GA-Serie "Stadt Beuel" Die Geschichte der Tapetenstadt Beuel

Beuel · Die Rheinische Tapetenfabrik „Er-Te“ von Schleu und Hoffmann stand für Qualitätserzeugnisse. Die Beueler Produktionsstätte gehörte zu den größten in Deutschland.

 Im Heimatmuseum Beuel sind alte Druckwalzen zu sehen (links). Sie wurden von einem Formstecher, der ein anerkannter Ausbildungsberuf war, in Handarbeit hergestellt.

Im Heimatmuseum Beuel sind alte Druckwalzen zu sehen (links). Sie wurden von einem Formstecher, der ein anerkannter Ausbildungsberuf war, in Handarbeit hergestellt.

Foto: Heimatmuseum Beuel

Es war einmal... so muss man die Geschichte von Beuel als „Tapetenstadt“ beginnen. Tapeten aus Beuel waren beim Wiederaufbau nach dem Zweiten Weltkrieg nicht nur in Beuel gefragt, sondern in ganz Deutschland.

Es gab gleich zwei Fabriken: die Rheinische Tapetenfabrik „Er-Te“ von Schleu und Hoffmann in der Auguststraße und die Tapetenfabrik C. Willcke. Letztere war als „Spezialtapeten-Fabrik Beuel“ in den ehemaligen Produktionshallen von „Er-Te“ gegründet worden und hatte dann ihren Sitz in der Gartenstraße 20-24.

Mit dem Begriff „Tapete“ bezeichnete man ursprünglich Wandbekleidungen aus gewebten oder gewirkten Stoffen, letztendlich auch maschinell bedruckte Papierrollen. Bereits vor dem Ersten Weltkrieg gehörte die Beueler Tapetenfabrik zu den größten in Deutschland.

Die Nachkriegszeit

Im Zweiten Weltkrieg wurde die Tapetenfabrik zu großen Teilen zerstört. Erst nach der Währungsreform 1949 baute man die Gebäude wieder sukzessive auf und ergänzte sie durch neue Produktionsräume. In den 1950er Jahren wurde bereits wieder quantitativ das Vorkriegsniveau erreicht.

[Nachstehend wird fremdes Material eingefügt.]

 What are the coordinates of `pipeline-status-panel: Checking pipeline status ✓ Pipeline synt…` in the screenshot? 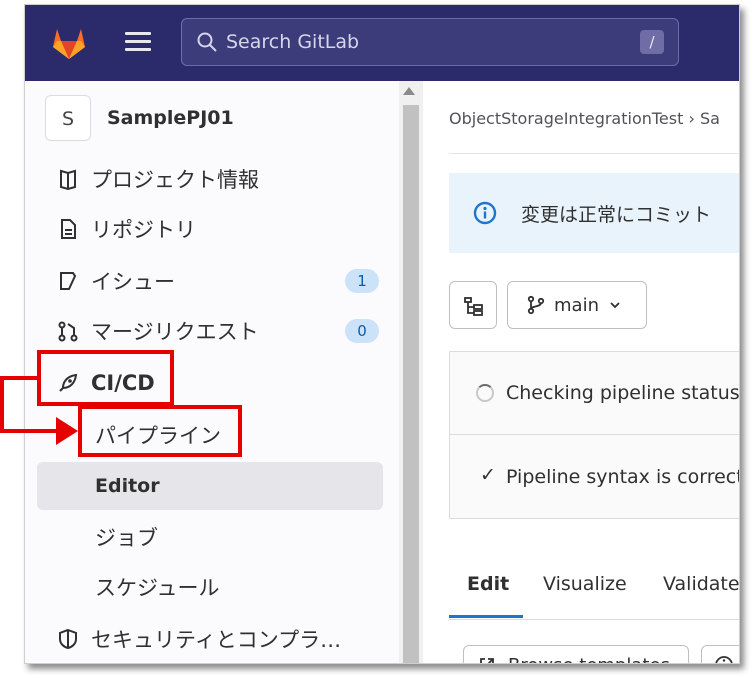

Als Beuel die Stadtrechte verliehen bekam, stellten 175 Beschäftigte wieder Tapeten mit 1000 verschiedenen Mustern her. 1957 wurde die gegenüberliegende Rheinische Möbelfabrik erworben und durch eine Brücke mit dem alten Gebäude verbunden. Hier ist auch heute noch das Markenzeichen „Tapetenfabrik“ für Rheinische Tapeten zu sehen. „Er-Te“ stand für ein Qualitätserzeugnis.

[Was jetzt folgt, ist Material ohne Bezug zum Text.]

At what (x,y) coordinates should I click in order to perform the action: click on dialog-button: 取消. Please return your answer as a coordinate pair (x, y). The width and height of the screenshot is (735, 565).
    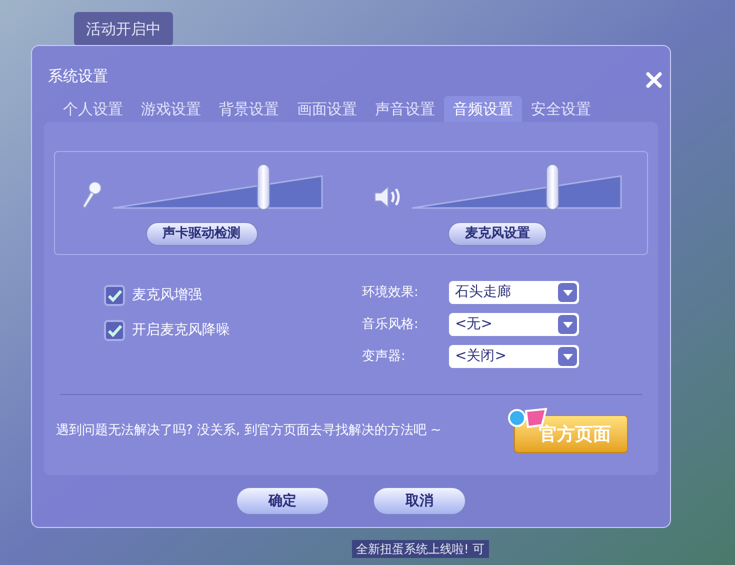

Von der billigsten Naturelltapete bis zur teuersten und aufwendig produzierten Filmdrucktapete wurden alle Arten in viele Länder verkauft. „Die Rheinische empfiehlt ihren Verbrauchern, nicht nur den Anzug zu wechseln, sondern ruft ihnen zu: einmal die Tapete wechseln“, hieß es damals in der Werbung.

Alles in Handarbeit

Es gab auch einmal einen Beruf, den heute kaum noch jemand kennt: den Formstecher. Dies war ein Lehr- und Meisterberuf, der heute nicht mehr anerkannt ist. In der Hauptsache wurden in filigraner Handarbeit Druckwalzen für Tapeten sowie für Weihnachtspapier und Servietten hergestellt. Jeder Arbeitsgang, von der Herstellung der Walze bis zum Endprodukt, der druckfertigen Walze, war Handarbeit.

Es hängt sicherlich nicht mit der Eingemeindung von Beuel nach Bonn zusammen, dass in den 1970er Jahren die Nachfrage nach Tapeten stark nachließ. 1980 wurde die Rheinische Tapetenfabrik geschlossen. Heute ist das Gelände ein Ort für Künstler und Gewerbetreibende, eine Werkstatt für Ideen, Kultur, Gestalten und Erleben. Es gibt circa 50 „Fabrikanten“, die Kurse, Kultur und Gewerbe anbieten.

Und es gibt ein privates Fabrikmuseum, in dem man anhand von Musterbüchern, Druckwalzen und -sieben 100 Jahre deutsche Wohnkultur ablesen kann.